To the editor: We read with great interest the work of Lugli et al. [1] on the fascinating subject of tumor budding (TB), an independent and robust prognostic factor in colorectal cancer but without a standardized method for its evaluation until consensus in 2016. However, there is no information on interobserver variability applying the consensus, and we have some concerns.

We evaluated the agreement between observers about the number of buds and the degree of TB in 50 consecutive samples of colon cancer by applying the consensus criteria and found some interesting results. The TB was counted through a ×20 objective lens with an eye field number of 20 mm in one round, and in a ×20 objective lens with a 22-mm eyepiece in another; the last method required the application of the formula proposed by Lugli et al., which results in a decimal number. The evaluation was blindly carried out by two expert gastrointestinal pathologists and two pathology residents to evaluate the agreement between observers (κ) and the method to determine the bud count (since one method gives a decimal number and the other method an integer number) to determine if the degree of TB could be altered. The general agreement for counting the exact number of buds was 52% (κ = 0.28). When comparing the results of decimal numbers, TB number was rounded up or down (according to the number closest to 0.5) and the agreement was 50% (κ = 0.25). In none case, the rounding of the number affected the degree of TB. The general agreement among expert pathologists was 54% (κ = 0.3) and 48% for the residents (κ = 0.2). The general agreement of TB grade applying the consensus was 97.3% (κ = 0.96), with 100% of agreement among experts.

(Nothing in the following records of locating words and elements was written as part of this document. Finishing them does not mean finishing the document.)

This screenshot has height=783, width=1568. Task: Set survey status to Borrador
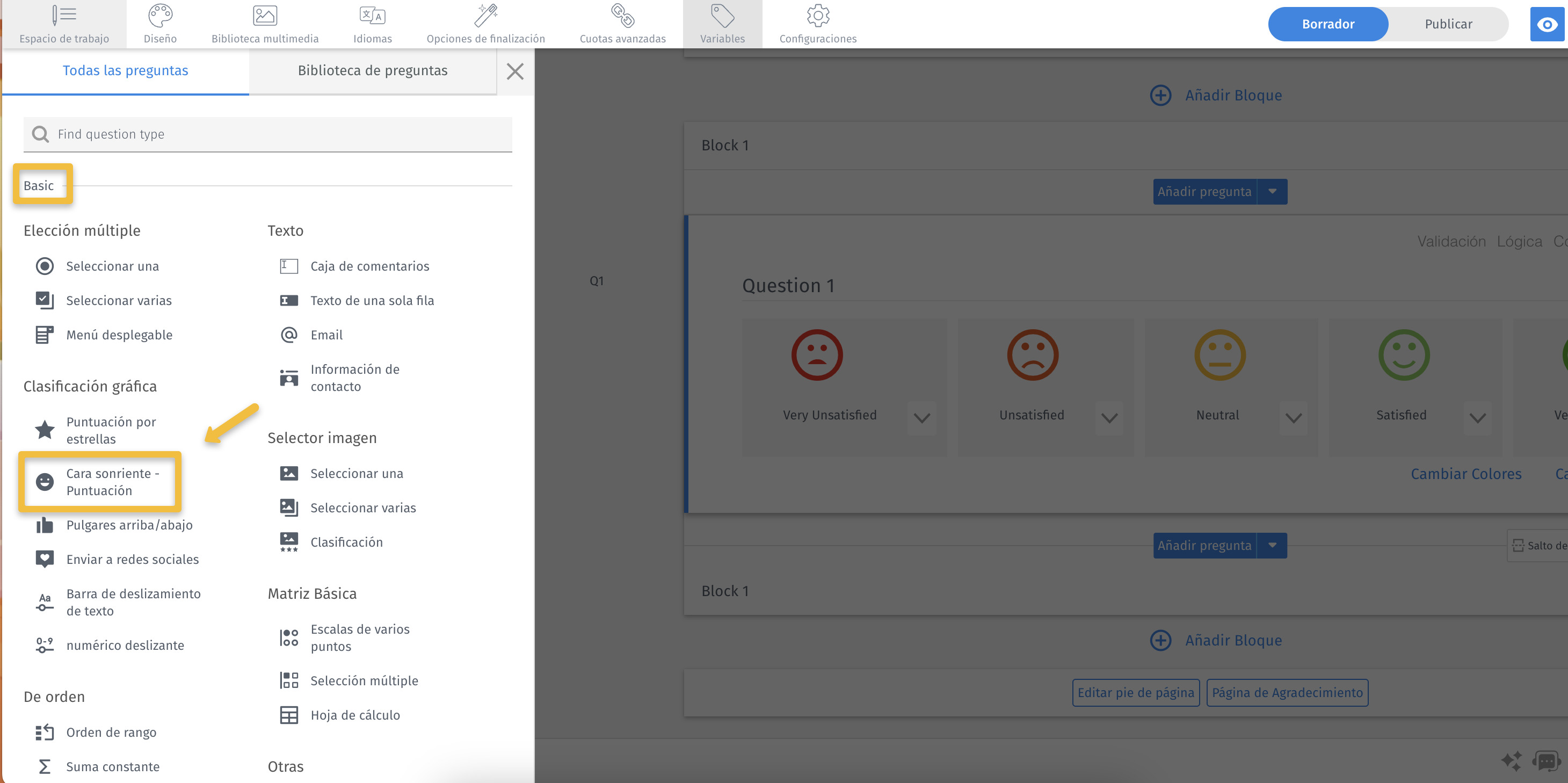pos(1327,24)
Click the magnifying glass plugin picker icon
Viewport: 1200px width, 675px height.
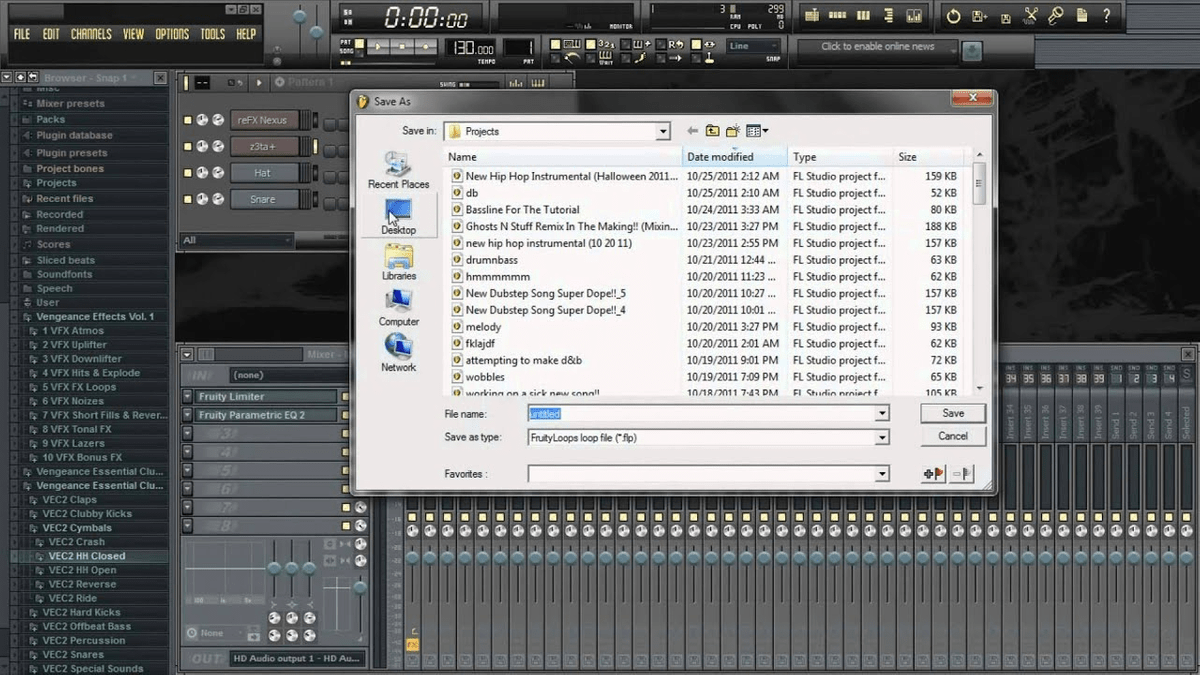(x=1056, y=16)
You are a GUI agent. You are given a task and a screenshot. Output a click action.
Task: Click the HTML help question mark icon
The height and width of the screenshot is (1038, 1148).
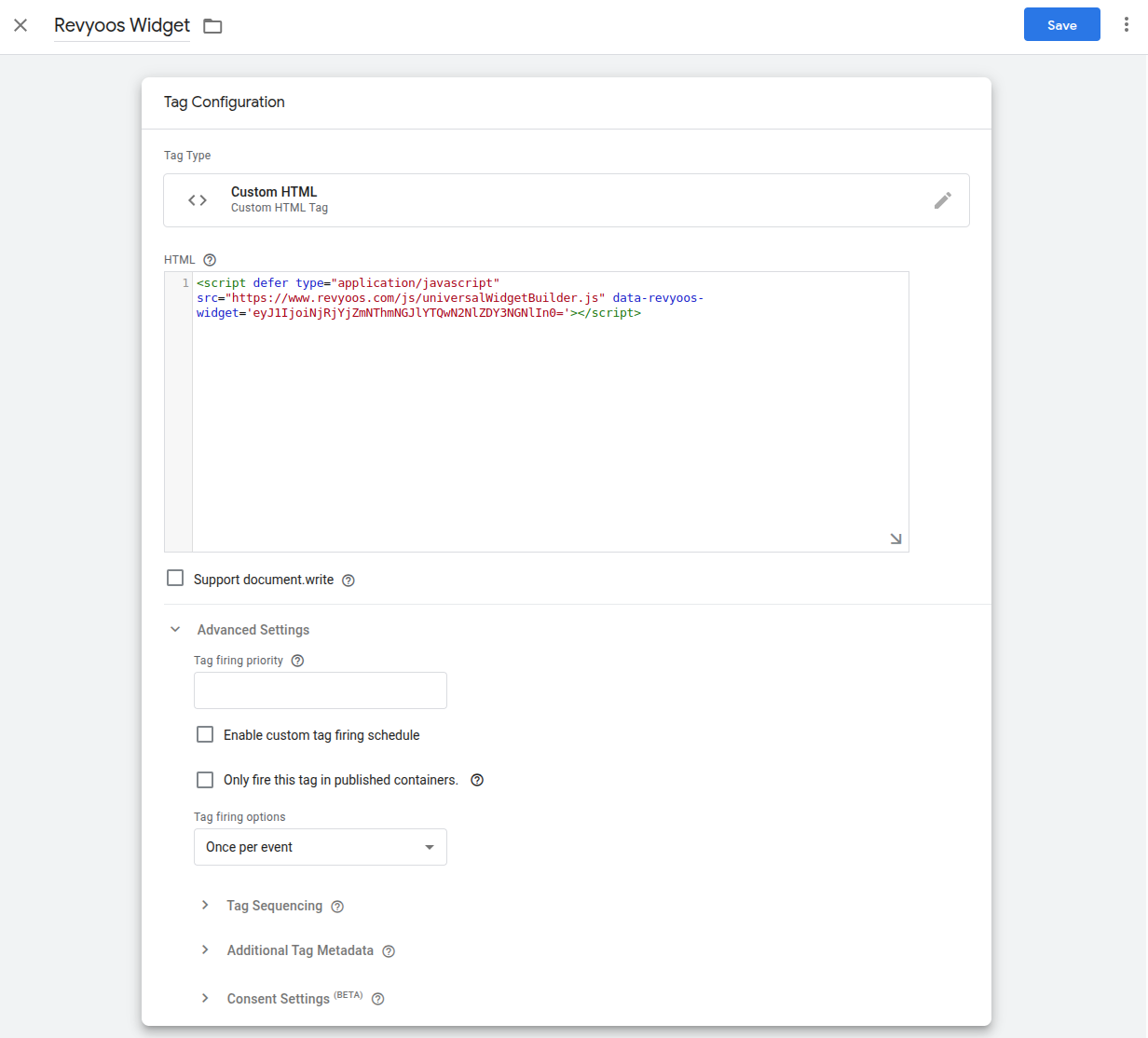pos(210,260)
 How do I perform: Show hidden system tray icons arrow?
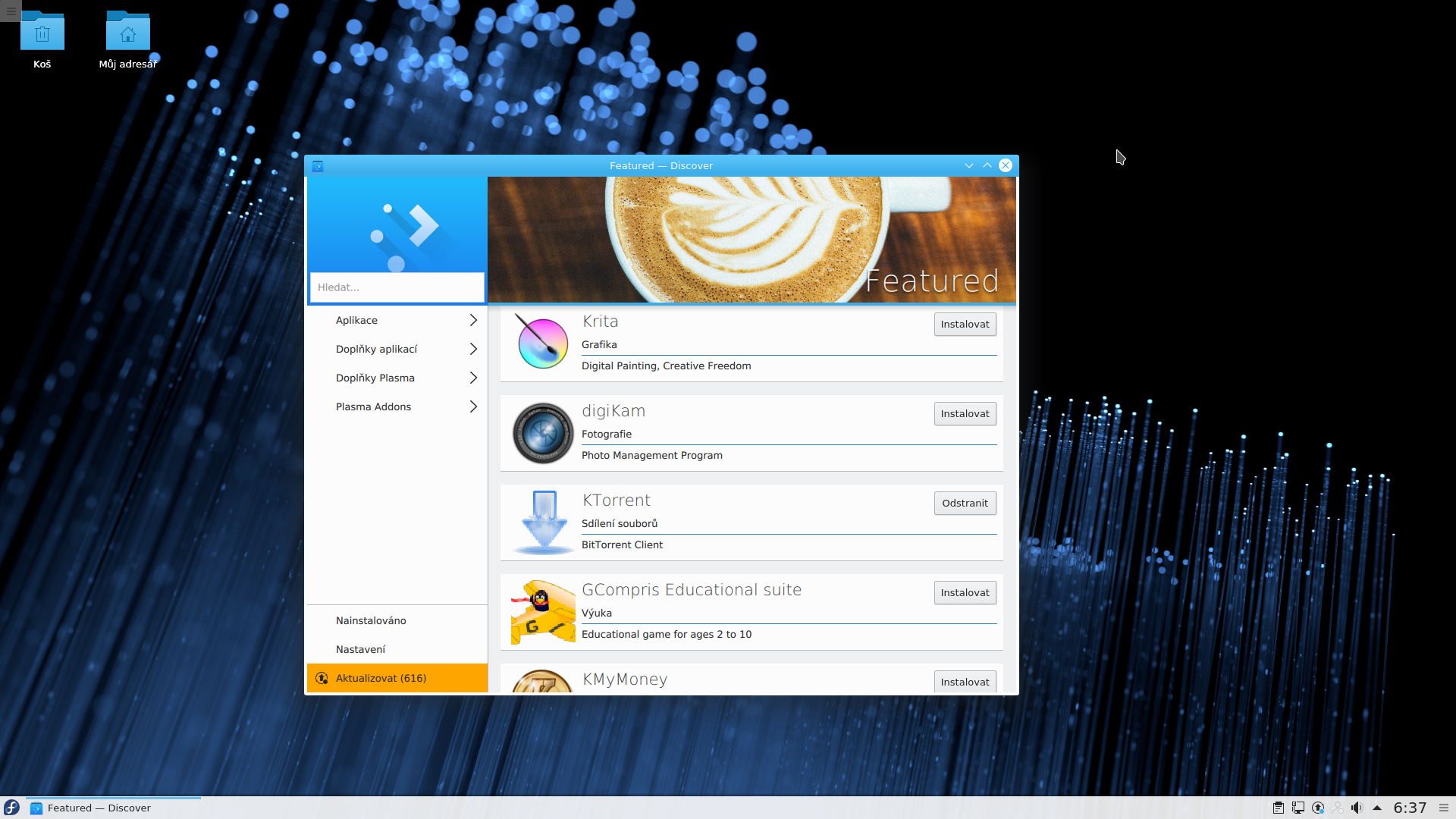pos(1377,808)
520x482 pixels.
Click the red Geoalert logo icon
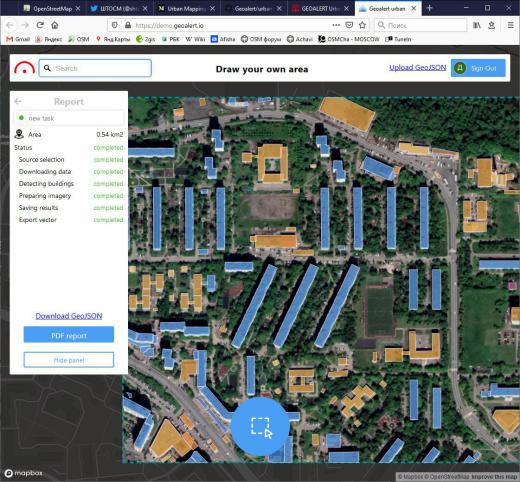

We found that the concordance of the number of buds in colorectal cancer was fair, regardless of the observer’s experience, the bud count, and the counting method. Rounding up or down the number of buds using a formula did not affect the TB grading, and the agreement was almost perfect. These results show the discrepancies between the pathologists in how to apply the consensus criteria, but they also suggest that there is no significant variation between the exact numbers of buds given because the TB grade (even using the formula for correcting the field area) was not affected by this lack of precision.

Our findings and the literature about TB essentially show that rigorous methods such as those proposed by Lugli et al. are unnecessary; pathologists are good at recognizing high-grade tumor budding regardless of training level or technique used in demonstrating the robustness of TB. Lugli et al. made broad recommendations about the method for assessing TB and we understand that standardizing the way of reporting a phenomenon is a first and very important step, but they did not provide any evidence that their method is superior to others with respect to the accuracy of predicting tumor behavior and they should be made to justify their recommendations. We must also emphasize that when there is no high level of evidence available on a subject under study, it is perfectly valid involving experts in the subject to agree. However, this should be performed in the best possible way to drop—as far as possible—bias in the results; and the best way is a well-conducted Delphi method [2]. If well the consensus applied some aspects of the Delphi method and included outstanding pathologists who have contributed greatly to the TB, this does not drop the potential biases of a consensus.

Do the authors have any suggestions for improving the accuracy of counting the number of buds in a case of colorectal cancer without adding time and complexity to evaluation?

Besides, there is evidence on the impact on clinical outcomes of TB in biopsies (sometimes called “intratumoral budding”) [3, 4]; however, there was no consensus on how to report TB in this context. Do the authors recommend reporting TB in biopsies even if TB grade is not applied? Finally, apply the consensus in special types such as mucinous and micropapillary carcinoma is unclear. It is not uncommon for these subtypes to show expansive invasion fronts or in small clusters that do not fit the definition of buds and therefore show little or none TB; and in addition, these special types are accompanied by a non-special component and TB is evaluated in this component rather than the mucinous or micropapillary component. What do the authors recommend in these cases?

We congratulate the authors for the work presented and for their contributions to the study of TB, however, we believe that this method of evaluation of TB is not definitive and requires validation.